KMO talks with hacktivist and organic chat client Willow Bl00. Willow has just returned from working on a variety of projects in Tanzania, Kenya and Peru where she focused on issues ranging from the use of technology to ameliorate the suffering caused by heat waves and providing for the needs of climate and conflict refugees to keeping the emerging practice of participatory mapping from degenerating into yet another means of extracting wealth from poor nations. The episode ends with a description of The History Manifesto, a project co-authored by Willow's roommate, Jo Guldi.   Music by Ta Phrum Duh Bush.

 443: Troy! It’s the New Brooklyn | File Type: audio/mpeg | Duration: 58:01

On the way back from a visit to Southern Vermont, KMO and Olga stopped in Troy, NY, a small city that has seen good times and bad. They met fellow podcaster, Duncan Crary, at the Lucas Confectionary to talk about why Duncan believes that Troy is staging a real deal comeback. Vic Christopher, co-owner of a suite of businesses housed in a cluster of historic buildings he rescued from demolition, describes what drives him to help re-create Troy's vibrant downtown scene.

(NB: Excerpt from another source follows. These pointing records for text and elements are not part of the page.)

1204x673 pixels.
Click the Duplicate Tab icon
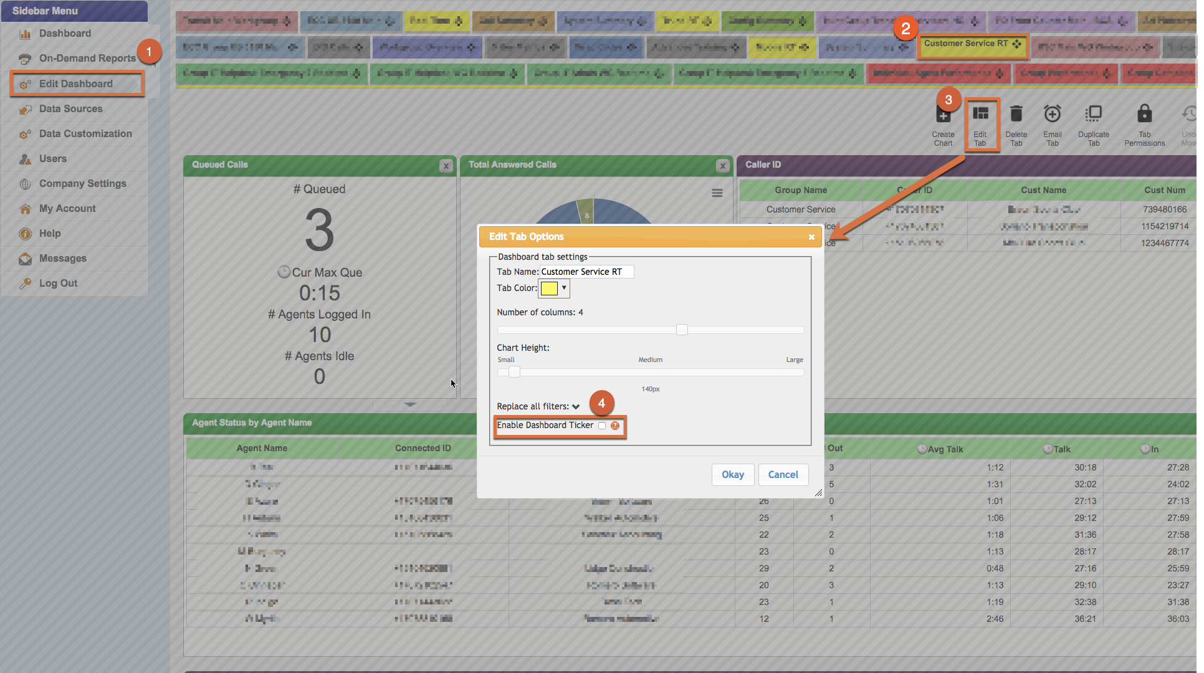[x=1093, y=114]
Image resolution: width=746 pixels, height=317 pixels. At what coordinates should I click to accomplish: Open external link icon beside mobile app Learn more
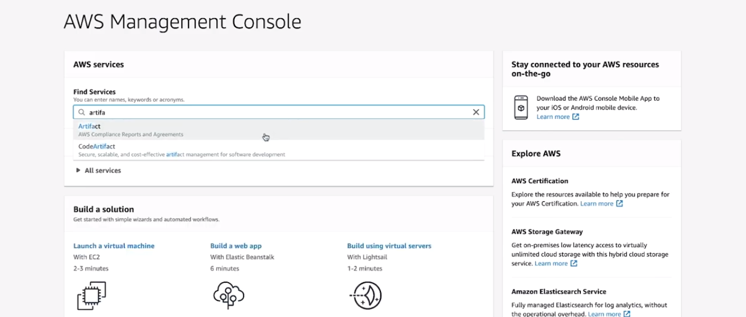click(x=576, y=117)
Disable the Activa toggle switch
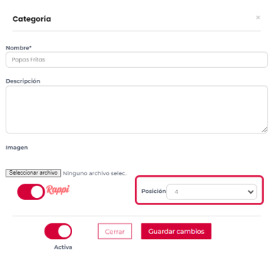 58,231
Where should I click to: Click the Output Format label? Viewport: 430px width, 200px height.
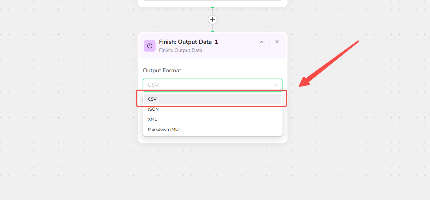click(x=162, y=70)
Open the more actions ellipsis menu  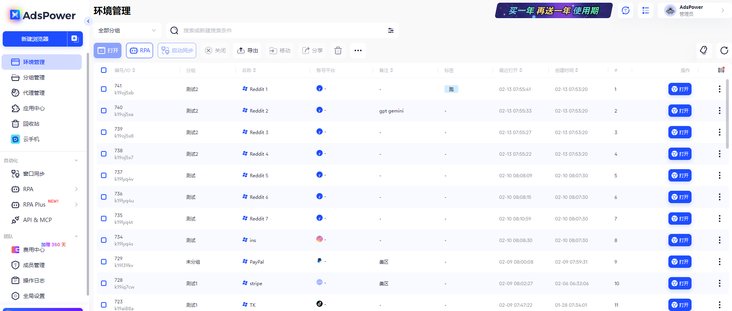358,50
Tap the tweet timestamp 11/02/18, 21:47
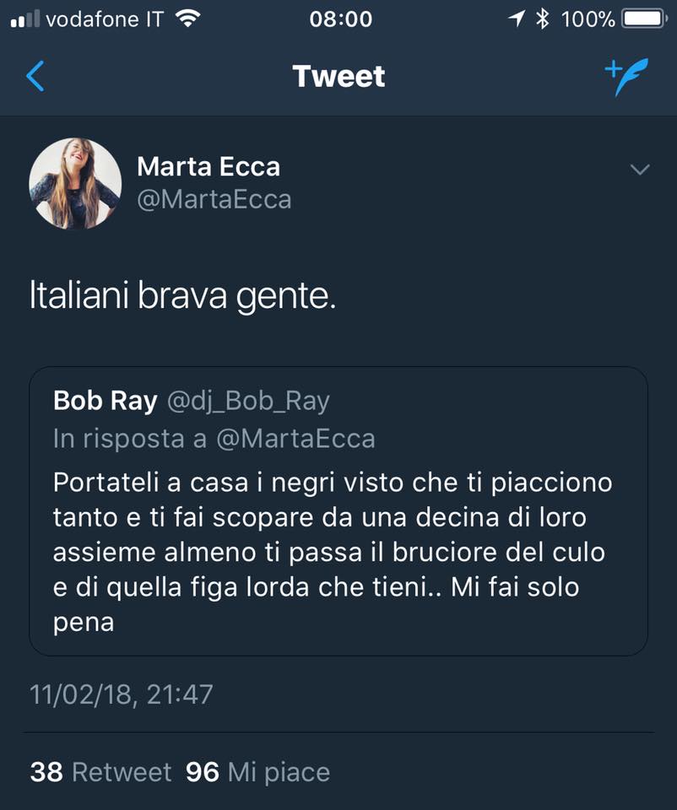This screenshot has width=677, height=810. (121, 694)
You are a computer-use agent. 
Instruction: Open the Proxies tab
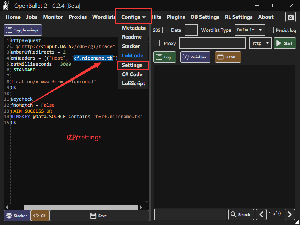[x=78, y=17]
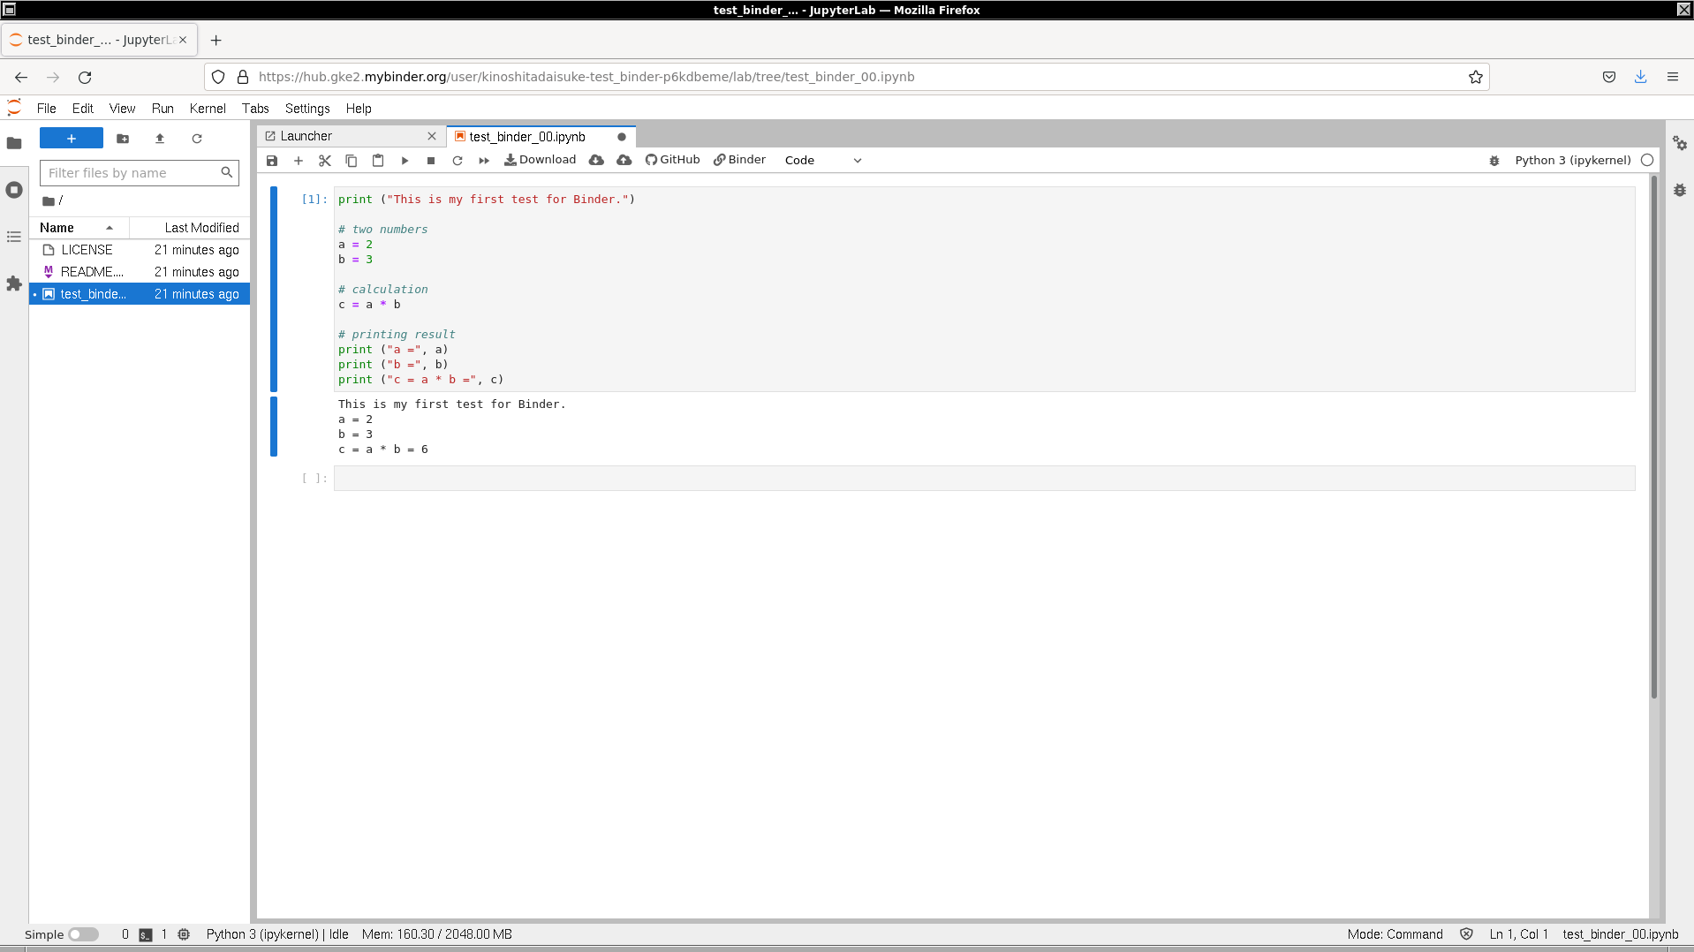Open the Table of Contents sidebar panel
This screenshot has height=952, width=1694.
click(x=14, y=237)
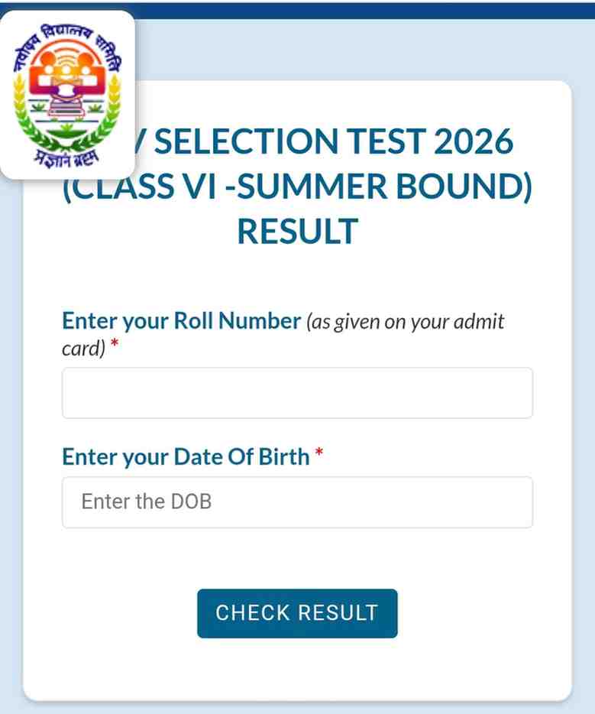Click the "(CLASS VI -SUMMER BOUND)" heading line

tap(297, 187)
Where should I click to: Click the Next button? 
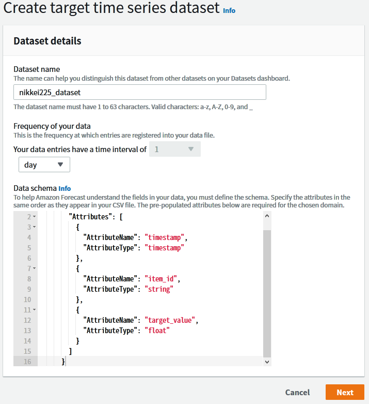coord(345,392)
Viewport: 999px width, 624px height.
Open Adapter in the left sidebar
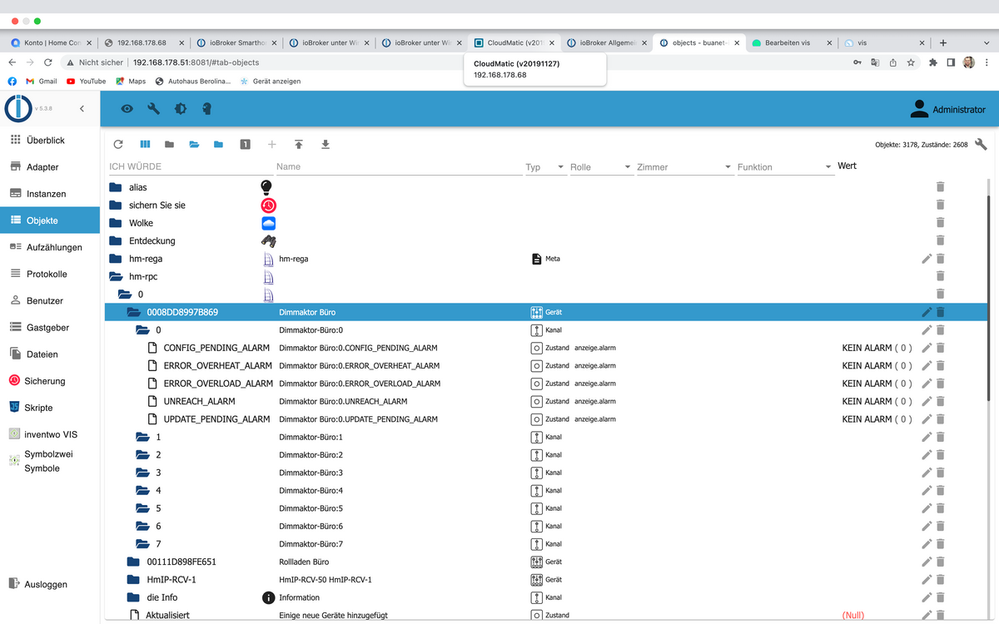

Later, Duncan leads KMO and Olga on a walking tour of the streets. Duncan also details the controversy over the original authorship of the poem “A Visit From St. Nicholas” which was first published anonymously in The Troy Sentinel and begins with the famous line, "'Twas the night before Christmas..." You can watch the Trial live here. Music by Jeneric (AKA The Parlor)

 442: When We Get There | File Type: audio/mpeg | Duration: 59:55

KMO attended the 2014 Digital Labor conference at the New School in NYC where Prof. Henry Warwick delivered a presentation called The Enclosure of the Internet. The next day, KMO sat down to talk with Henry about the themes of his presentation, and in the process they cover a variety of topics including Henry's rejection of the idea that the Internet can be re-formed along communist, socialist or otherwise emancipatory lines. He also takes aim at techno-utopian leftists who seem oblivious to how current capitalist elites are preparing to reproduce the unjust social relationships of the present in a post-industrial future. This episode also features a short interview with Orpheus Reed of the Revolutionary Communist Party, USA about getting the timing right on the coming revolution recorded at the Climate March in Manhattan in September.

 441: Ayahuasca and the Anthropocene | File Type: audio/mpeg | Duration: 59:55

KMO and Olga welcome Joshua Wickerham of the Ethnobotanical Stewardship Council back to the C-Realm to talk about the state of drug policy reform and changing cultural narratives. The recent mid-term elections in the United States demonstrated that even with conservative politicians emerging victorious, drug policy reform is still moving forward, though it would seem that London Mayor, Boris Johnson, didn't get the memo. The program ends with a recording of McKenzie Wark presenting his paper Digital Labor and the Anthropocene at the #DL14 conference.   Music by Not Waving But Drowning.